Baillie Gifford, Tesla’s (TSLA.Q) largest non-insider shareholder, has sold-off of its Tesla shares.
A filing with the SEC on Wednesday showed that the U.K.-based fund group now owns less than 5% of Tesla, down from 6.3%.
Tesla shares ended the session 5.8% lower.
“The substantial increase in Tesla’s share price means that we needed to reduce our holding in order to reflect concentration guidelines which restrict the weight of a single stock in clients’ portfolios,” Baillie Gifford’s James Anderson said in a statement.
“However, we intend to remain significant shareholders for many years ahead. We remain very optimistic about the future of the company. Tesla no longer faces any difficulty in raising capital at scale from outside sources but should there be serious setbacks in the share price we would welcome the opportunity to once again increase our shareholding.”
Tesla shares have surged an astonishing 450% this year as global sales of electric vehicles (EV’s) spiked.
The company’s 5-1 stock split catalysed a 12% jump in shares as Tesla announced that it will raise up to $5 billion through a new stock offering.
As the shares rise, Tesla short-sellers have been feeling a lot of pain.
Stanphyl Capital’s Mark Spiegel has a sizable short position.
“Year-to-date, Tesla (the biggest bubble in modern stock market history) is up an astounding 495%… and that hurt us significantly,” wrote Spiegel, “So our short positions have obliterated the profits from our long positions, and yet when this bubble pops we’ll be glad we have them.”
“Superior competition” will also be a huge factor going forward, Spiegel stated, with competing products from Audi, BMW, Mercedes, Volvo and Volkswagen, to name just a few.
“For those who still think ‘Tesla is years ahead of the competition,’ the most competitive EV region in the world is Europe, and Tesla’s EV market share there has now declined from over 30% to a year-end estimate of single digits,”
Meanwhile, some risk-taking investors are profiting from the recent Tesla pullback.
Fund provider GraniteShares has a 3X Short Tesla Daily Exchange-Traded Product – listed on the London Stock Exchange. It jumped 40% on Wednesday.
Some of Tesla’s September rise may be attributable to CEO Elon Musk’s rabid cult following.
“While MU detractors see him as another out-of-touch, inexpert rich guy who either can’t or won’t acknowledge the damage he and his companies are doing, to his fans, Musk is a visionary out to save humanity from itself,” reports The Verge.

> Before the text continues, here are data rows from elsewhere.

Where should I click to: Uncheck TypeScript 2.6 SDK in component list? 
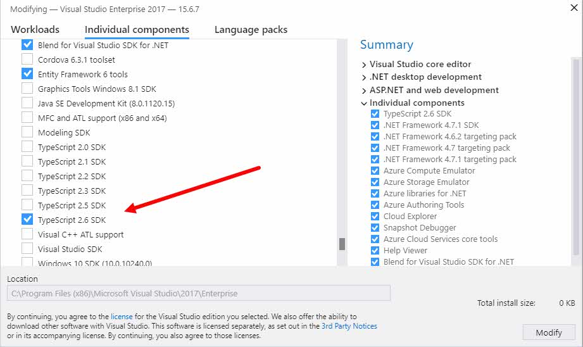point(27,220)
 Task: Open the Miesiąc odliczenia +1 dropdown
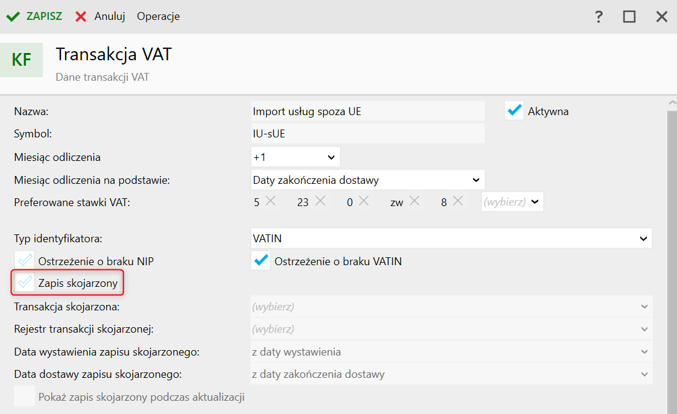[x=295, y=157]
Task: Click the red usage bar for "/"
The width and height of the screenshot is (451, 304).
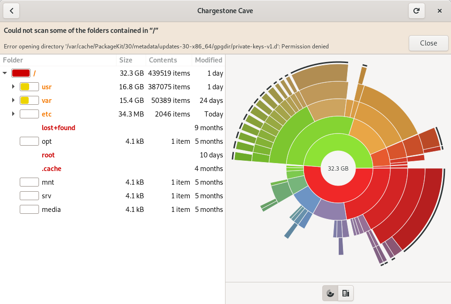Action: click(21, 73)
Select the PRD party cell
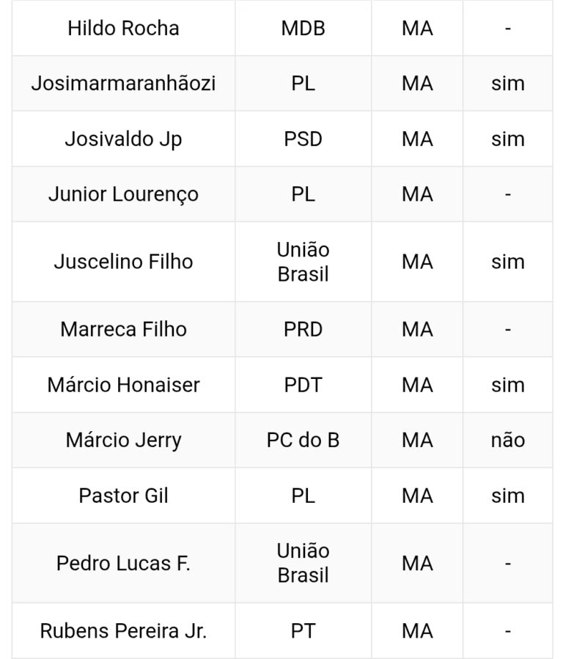The width and height of the screenshot is (563, 659). tap(303, 329)
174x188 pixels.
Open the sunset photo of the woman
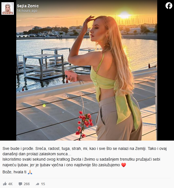click(87, 70)
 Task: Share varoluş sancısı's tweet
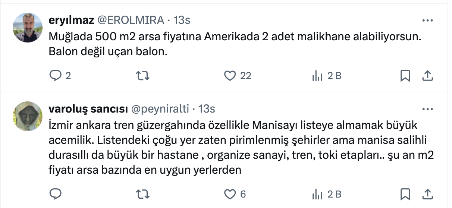point(427,194)
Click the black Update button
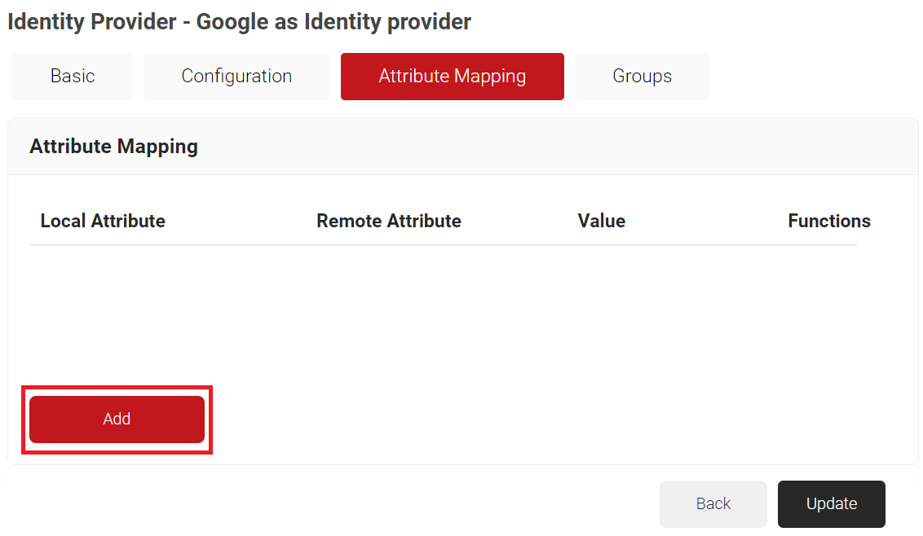Viewport: 923px width, 536px height. (831, 504)
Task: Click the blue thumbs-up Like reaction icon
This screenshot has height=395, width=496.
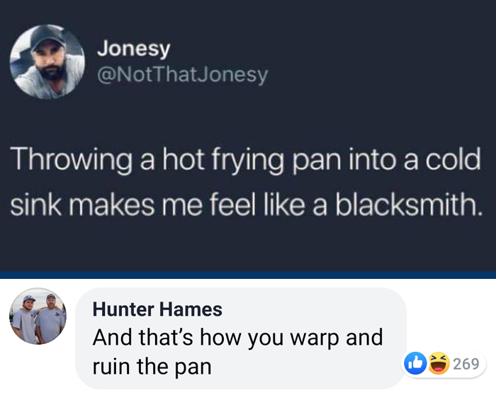Action: coord(415,363)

“They gravitate toward his charisma and his intoxicating brew of extreme wealth, a grand vision for society — articulated through his companies, which he has an odd habit of launching with tweets — and an internet-friendly playfulness that sets him apart from the stodgier members of his economic class.”
“Among his more than 22 million followers, all of this inspires a level of righteous devotion rarely glimpsed outside of the replies to a Taylor Swift tweet.”
As an example, Musk smoked weed on Joe Rogan’s podcast.
Later, Musk sent an email to his employees to let them know he’s sorry for what he did and to remind them that SpaceX is a drug-free environment,
Musk took responsibility for smoking weed “with no skill, obviously.” He reminded everyone that marijuana is legal in the state of California.
He stressed that weed isn’t welcome in the SpaceX workplace. “SpaceX personnel may not use or posses any controlled substance while in the workplace, and also may not be under the influence of legal or illegal drugs while at work,” Musk wrote.
On Tuesday, the GraniteShares short-Tesla ETP saw 2.8 million shares trade hands in a flurry of activity as the Tesla stock sank 4.7%.
The triple-leveraged ETF has also experienced sharp losses in August, 2020, and is down 80% in the last 30 days.
Bearish investors have pointed out that Tesla has an inflated price-to-earnings ratio of 1,100.